『エル(くじらの夢)』
 子供が好きなくじらのエルは、あちらの島からこちらの島へ、背中に人を乗せながら、夢を運んでおりました。

 どんな嵐の夜でさえ、ほかの島へ行きたいと、言えば必ず出かけていって、涙も運んでおりました。

 ある日男がいいました。エルは海しか行けないけれど、街では大きな飛行機が、どこでも運んでくれるんだ。

 たくさんの人をいろんな島へ、運んだ事はあるけれど、空を飛べればどこでも行ける、みんなもきっと喜ぶだろう。

 エルは大きな海の上、ゆったり泳いでいましたが、空を泳いでみたいなと、魔法使いに聞きました。

 魔法使いは言いました。空を飛ぶのは出来るけど、二度と海へは戻れない。空でしか生きられない。

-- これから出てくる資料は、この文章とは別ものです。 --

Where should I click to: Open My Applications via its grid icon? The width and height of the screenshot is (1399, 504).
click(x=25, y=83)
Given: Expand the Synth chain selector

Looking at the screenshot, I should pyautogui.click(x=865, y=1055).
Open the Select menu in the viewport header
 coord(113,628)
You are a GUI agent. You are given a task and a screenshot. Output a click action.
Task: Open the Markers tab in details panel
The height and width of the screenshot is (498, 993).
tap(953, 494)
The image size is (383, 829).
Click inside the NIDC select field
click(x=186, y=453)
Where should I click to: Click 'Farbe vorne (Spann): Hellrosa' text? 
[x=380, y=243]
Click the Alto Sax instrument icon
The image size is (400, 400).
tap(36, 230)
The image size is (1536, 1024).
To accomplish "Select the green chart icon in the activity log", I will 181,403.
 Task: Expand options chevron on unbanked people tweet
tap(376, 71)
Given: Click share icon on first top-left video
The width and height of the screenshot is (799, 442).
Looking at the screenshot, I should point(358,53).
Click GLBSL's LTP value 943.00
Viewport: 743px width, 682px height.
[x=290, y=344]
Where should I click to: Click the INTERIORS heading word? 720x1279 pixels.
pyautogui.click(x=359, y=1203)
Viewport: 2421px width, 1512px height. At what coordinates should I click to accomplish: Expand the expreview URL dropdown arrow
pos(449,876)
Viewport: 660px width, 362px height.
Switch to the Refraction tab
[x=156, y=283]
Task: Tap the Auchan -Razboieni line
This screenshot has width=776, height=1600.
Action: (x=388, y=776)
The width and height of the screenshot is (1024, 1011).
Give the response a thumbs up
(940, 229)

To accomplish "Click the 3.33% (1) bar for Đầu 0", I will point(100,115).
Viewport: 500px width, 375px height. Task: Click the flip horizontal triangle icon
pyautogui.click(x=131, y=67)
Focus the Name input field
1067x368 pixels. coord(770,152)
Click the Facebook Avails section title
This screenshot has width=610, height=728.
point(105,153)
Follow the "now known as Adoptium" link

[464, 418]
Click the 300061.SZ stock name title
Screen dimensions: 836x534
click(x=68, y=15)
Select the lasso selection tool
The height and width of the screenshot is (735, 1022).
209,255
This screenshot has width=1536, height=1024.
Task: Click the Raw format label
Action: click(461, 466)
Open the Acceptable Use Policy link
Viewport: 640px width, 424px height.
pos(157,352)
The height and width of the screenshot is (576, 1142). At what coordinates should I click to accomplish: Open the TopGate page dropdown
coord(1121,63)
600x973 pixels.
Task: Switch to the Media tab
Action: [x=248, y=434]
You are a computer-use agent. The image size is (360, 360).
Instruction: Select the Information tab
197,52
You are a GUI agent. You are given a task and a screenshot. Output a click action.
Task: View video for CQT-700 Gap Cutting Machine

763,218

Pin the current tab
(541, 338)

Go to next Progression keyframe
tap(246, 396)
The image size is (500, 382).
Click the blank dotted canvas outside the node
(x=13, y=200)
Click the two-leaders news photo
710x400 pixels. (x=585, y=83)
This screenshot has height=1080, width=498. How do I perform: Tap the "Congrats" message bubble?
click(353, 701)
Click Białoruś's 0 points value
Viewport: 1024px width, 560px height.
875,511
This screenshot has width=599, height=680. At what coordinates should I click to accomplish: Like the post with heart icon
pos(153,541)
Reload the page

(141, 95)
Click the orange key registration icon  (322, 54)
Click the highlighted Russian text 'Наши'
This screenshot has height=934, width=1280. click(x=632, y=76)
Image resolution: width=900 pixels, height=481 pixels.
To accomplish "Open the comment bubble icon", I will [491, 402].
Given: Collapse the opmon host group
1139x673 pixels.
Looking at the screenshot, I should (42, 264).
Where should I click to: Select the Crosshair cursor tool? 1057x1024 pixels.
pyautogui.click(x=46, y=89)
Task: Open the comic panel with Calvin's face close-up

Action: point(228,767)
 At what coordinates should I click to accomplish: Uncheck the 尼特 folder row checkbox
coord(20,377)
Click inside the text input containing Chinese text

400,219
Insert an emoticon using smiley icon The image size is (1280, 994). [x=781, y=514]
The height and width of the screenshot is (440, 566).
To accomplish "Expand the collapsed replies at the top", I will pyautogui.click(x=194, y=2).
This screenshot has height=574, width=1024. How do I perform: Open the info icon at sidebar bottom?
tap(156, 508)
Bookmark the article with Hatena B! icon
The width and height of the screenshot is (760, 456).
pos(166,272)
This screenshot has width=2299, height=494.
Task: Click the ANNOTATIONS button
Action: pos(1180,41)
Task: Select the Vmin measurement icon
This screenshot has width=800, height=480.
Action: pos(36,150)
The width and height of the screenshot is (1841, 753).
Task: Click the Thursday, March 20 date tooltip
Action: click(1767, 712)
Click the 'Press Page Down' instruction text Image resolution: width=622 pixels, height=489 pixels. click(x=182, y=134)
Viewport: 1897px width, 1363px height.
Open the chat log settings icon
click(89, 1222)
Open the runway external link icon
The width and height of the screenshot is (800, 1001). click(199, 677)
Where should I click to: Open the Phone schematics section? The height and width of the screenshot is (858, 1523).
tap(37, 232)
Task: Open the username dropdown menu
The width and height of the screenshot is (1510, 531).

 エルは魔法をかけられて、雲を追いかけどこまでも、空を自由に泳ぐのが、出来るようになりました。

 けれど海には入れません。地上に降りる事さえも、出来なくなっておりました。これでは人は乗せられない。

 エルのあまりの悲しさに、魔法使いは考えた。夢の中だけ乗れるよに、キップのいらない遊覧飛行。

 それからエルは夢の中、子供を乗せてゆっくりと、夜空をめぐり飛びまわる。

 子供が寝ていて笑う時、エルと遊んでいるのかも。